** EXERCISE PASSAGE **
+ + + +
The decision of this question against the plaintiff makes it unnecessary to examine the other questions made at the trial.
The judgment should be reversed and a new trial granted, with costs to abide the event,
Wright, J., concurred. Gould, J., dissented.
Judgment reversed.
Wright, Gould and Bogeboom, Justices.]
+ + + +
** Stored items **
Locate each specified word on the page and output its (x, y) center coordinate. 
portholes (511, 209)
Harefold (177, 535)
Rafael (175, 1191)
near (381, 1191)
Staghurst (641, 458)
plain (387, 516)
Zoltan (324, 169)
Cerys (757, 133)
+ + + +
** LIST OF TASKS **
**a)** From the court decision excerpt, return the passage between "The decision of" and "Judgment reversed.", inclusive, copied word for word.
**b)** List every justice's surname that appears in the court decision excerpt.

** OUTPUTS FOR THE TASKS **
**a)**
The decision of this question against the plaintiff makes it unnecessary to examine the other questions made at the trial.
The judgment should be reversed and a new trial granted, with costs to abide the event,
Wright, J., concurred. Gould, J., dissented.
Judgment reversed.

**b)** Wright, Gould, Bogeboom